文例中の下線部(1)は「会社設立が相整われましたこと、誠に喜ばしく」、(2)は「長年にわたるご努力に敬意を表します」に書き換えることができます。

友人へ(1)

このたびは会計事務所のご開設、誠におめでとうございます。お勤めしながらコツコツと勉強を重ね、税理士の国家試験に合格した経緯を知っている友人のひとりとして、これまでの苦労と努力に頭が下がります。
 税理士試験合格からわずか五年で独立開業とは、ご両親もさぞかしお喜びのことでしょう。中小企業の社長さんや自営業の方々の力になりたいと常日頃話していた〇〇さんですから、多くのお客様に愛される経営者になることでしょう。
 これからも明確な目標に向かって突き進み、すばらしい仕事を展開されることを期待しています。晴れの門出をお祝いし、ささやかなお祝いの品を送ります。
 〇〇会計事務所の末永いご繁栄をお祈りいたします。

お祝い状は一種のご祝儀ですから、明るい未来や展望を語り、繁栄・繁盛を心から願う言葉で書き記します。

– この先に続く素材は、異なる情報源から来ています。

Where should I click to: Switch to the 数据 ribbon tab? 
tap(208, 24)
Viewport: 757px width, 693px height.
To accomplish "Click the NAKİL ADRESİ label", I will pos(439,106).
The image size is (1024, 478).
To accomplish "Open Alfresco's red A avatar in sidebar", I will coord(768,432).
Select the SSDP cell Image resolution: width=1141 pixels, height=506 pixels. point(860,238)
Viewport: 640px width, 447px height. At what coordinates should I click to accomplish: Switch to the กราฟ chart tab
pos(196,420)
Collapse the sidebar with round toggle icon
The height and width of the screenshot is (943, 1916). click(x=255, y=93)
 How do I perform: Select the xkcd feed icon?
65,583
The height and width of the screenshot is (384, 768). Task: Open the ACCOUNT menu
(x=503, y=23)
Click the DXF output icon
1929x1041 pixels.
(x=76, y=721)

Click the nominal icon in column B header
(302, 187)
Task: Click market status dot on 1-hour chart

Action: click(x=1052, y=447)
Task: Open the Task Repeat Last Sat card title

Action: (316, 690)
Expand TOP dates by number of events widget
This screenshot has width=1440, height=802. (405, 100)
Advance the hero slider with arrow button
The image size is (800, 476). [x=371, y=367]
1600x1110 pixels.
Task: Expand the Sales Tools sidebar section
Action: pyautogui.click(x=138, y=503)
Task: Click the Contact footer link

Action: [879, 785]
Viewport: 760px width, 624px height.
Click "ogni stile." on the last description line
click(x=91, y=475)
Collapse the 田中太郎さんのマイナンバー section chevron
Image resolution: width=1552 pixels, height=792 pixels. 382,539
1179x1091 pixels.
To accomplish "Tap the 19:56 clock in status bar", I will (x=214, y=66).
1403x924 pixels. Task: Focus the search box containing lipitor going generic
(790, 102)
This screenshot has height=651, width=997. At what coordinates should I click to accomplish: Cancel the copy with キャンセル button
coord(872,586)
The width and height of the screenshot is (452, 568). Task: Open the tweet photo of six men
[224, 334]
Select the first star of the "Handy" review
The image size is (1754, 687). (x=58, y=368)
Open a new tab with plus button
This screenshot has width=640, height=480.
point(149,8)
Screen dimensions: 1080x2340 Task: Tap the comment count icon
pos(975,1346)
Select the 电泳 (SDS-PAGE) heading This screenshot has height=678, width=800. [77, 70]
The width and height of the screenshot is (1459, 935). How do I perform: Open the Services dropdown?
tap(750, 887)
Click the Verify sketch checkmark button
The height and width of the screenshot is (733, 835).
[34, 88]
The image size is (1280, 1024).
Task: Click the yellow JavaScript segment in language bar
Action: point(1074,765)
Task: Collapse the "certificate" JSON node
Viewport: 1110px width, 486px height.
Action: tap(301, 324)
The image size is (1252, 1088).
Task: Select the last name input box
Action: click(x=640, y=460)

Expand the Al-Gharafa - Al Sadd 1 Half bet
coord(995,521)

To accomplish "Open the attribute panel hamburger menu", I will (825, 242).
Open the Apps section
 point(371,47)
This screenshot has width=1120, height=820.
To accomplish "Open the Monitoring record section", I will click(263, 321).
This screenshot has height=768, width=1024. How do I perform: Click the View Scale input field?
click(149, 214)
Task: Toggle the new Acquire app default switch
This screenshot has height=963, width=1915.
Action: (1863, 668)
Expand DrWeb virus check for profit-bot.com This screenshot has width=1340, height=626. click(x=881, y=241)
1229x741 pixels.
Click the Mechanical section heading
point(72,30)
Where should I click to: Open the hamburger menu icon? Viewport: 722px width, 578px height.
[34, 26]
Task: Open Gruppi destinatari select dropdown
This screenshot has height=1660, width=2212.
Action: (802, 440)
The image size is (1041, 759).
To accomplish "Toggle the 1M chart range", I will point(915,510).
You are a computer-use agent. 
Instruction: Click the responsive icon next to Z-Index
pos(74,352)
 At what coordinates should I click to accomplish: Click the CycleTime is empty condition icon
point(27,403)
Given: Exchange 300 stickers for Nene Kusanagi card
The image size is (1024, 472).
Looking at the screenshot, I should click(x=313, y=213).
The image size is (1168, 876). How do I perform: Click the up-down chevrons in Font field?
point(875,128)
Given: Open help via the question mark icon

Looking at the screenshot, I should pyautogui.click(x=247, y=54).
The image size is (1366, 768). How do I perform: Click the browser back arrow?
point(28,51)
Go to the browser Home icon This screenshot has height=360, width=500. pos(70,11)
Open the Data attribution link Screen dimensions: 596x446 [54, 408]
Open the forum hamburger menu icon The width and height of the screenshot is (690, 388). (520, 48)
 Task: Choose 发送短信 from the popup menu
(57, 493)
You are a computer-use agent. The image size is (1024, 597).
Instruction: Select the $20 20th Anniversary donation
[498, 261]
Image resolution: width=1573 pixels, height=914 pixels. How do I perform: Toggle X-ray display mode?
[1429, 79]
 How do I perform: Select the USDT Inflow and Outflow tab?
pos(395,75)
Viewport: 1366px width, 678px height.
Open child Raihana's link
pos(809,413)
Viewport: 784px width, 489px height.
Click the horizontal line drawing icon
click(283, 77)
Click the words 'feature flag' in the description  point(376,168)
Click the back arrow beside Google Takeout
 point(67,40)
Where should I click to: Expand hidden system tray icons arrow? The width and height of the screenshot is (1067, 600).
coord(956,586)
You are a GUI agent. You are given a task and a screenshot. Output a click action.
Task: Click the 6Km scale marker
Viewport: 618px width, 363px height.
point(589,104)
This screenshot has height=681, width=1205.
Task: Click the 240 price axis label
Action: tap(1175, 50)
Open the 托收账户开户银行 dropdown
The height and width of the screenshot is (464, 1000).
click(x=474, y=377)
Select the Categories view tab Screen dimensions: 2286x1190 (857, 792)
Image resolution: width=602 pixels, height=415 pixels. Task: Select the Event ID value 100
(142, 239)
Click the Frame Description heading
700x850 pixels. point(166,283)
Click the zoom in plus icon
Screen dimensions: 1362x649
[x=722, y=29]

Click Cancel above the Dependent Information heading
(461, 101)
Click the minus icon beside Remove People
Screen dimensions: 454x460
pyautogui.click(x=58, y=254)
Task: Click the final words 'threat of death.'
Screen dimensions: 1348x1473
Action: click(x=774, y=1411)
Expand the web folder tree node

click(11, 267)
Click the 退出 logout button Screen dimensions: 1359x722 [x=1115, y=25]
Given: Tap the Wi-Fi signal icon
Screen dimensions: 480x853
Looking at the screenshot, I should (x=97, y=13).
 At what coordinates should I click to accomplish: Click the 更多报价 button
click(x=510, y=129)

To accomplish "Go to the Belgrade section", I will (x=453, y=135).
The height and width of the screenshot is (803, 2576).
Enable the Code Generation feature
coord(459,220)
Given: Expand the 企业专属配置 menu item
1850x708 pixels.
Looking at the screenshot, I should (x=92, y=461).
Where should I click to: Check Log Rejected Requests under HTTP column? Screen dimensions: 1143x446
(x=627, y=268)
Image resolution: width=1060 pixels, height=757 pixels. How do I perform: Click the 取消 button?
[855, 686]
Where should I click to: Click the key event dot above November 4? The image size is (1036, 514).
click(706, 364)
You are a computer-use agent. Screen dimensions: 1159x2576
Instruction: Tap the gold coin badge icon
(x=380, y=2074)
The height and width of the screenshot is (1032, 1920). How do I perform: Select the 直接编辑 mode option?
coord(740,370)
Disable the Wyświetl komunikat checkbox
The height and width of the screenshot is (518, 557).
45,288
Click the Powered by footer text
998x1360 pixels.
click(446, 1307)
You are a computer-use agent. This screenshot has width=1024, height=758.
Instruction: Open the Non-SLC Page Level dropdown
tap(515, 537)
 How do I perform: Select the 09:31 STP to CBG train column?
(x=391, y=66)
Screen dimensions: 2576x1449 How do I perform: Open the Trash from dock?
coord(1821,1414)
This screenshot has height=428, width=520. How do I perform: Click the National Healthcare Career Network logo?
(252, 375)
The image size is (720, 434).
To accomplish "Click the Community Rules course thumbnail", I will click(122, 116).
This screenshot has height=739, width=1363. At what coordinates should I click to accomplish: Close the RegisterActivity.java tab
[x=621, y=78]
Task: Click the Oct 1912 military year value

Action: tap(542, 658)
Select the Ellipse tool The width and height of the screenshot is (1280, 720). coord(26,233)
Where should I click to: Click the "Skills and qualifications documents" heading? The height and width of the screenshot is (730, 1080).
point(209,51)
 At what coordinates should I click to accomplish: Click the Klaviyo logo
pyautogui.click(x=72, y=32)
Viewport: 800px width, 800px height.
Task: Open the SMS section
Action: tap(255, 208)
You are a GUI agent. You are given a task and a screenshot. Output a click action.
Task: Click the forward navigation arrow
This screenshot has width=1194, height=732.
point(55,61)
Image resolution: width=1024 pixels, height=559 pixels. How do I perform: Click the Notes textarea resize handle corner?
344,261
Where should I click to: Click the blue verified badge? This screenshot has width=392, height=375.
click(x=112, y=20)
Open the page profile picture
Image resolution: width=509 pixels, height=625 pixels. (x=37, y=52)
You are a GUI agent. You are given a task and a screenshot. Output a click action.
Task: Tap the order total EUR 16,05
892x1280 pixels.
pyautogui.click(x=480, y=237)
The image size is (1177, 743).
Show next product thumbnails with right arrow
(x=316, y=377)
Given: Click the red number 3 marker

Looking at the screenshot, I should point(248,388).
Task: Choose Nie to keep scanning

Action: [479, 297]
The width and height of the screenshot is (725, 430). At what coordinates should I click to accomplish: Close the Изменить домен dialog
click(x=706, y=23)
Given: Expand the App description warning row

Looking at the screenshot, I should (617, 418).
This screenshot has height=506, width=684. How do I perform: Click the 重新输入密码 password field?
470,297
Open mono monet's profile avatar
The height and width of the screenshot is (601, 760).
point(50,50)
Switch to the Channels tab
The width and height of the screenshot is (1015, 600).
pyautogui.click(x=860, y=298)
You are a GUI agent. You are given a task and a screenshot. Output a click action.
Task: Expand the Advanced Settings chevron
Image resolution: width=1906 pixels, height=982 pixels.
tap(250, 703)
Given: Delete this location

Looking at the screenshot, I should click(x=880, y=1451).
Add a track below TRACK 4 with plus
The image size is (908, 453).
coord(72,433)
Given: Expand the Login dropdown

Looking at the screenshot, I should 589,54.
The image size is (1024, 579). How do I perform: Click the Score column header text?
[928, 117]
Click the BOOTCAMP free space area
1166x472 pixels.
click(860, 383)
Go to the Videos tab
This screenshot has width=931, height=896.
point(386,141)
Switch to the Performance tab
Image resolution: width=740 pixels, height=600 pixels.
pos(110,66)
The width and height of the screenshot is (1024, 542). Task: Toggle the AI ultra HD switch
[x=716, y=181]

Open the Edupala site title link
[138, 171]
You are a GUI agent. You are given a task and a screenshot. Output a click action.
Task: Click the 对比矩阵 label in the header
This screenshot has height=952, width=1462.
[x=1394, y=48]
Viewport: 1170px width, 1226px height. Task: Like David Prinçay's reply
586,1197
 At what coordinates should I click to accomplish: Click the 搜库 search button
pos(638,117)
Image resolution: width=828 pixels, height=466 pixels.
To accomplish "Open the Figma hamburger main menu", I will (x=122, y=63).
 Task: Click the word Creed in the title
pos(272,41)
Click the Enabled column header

相手の手腕や才覚をたたえたり、開業までの苦労をねぎらうのもよいでしょう。

友人へ(2)

 このたびは晴れて独立開業を実現され、誠にめでたく、心からお喜び申し上げます。
 あなたのこれまでの努力を思いますと、本当に尊敬に値します。前の事務所を円満に退職できたのも、あなたの人柄と、仕事に懸ける情熱が、所長や同僚の方々のご理解につながったからに違いないと思います。
 存分のご活躍と着実なご発展を、心からお祈り申し上げます。
 開所日に間に合うように、別便で花束をお送りします。事務所の片隅にでも置いていただけたら嬉しいです。
 折を見て、新しい事務所を拝見しに伺います。体に気をつけて。とりあえず、お祝いの気持ちにもお届けしました。
                                        かしこ

女性が手紙を送るときは文末に「かしこ」と結語を書き記すのもよいでしょう。文面では心情や激励の言葉を丁寧に表現して、こちらの思いを伝えましょう。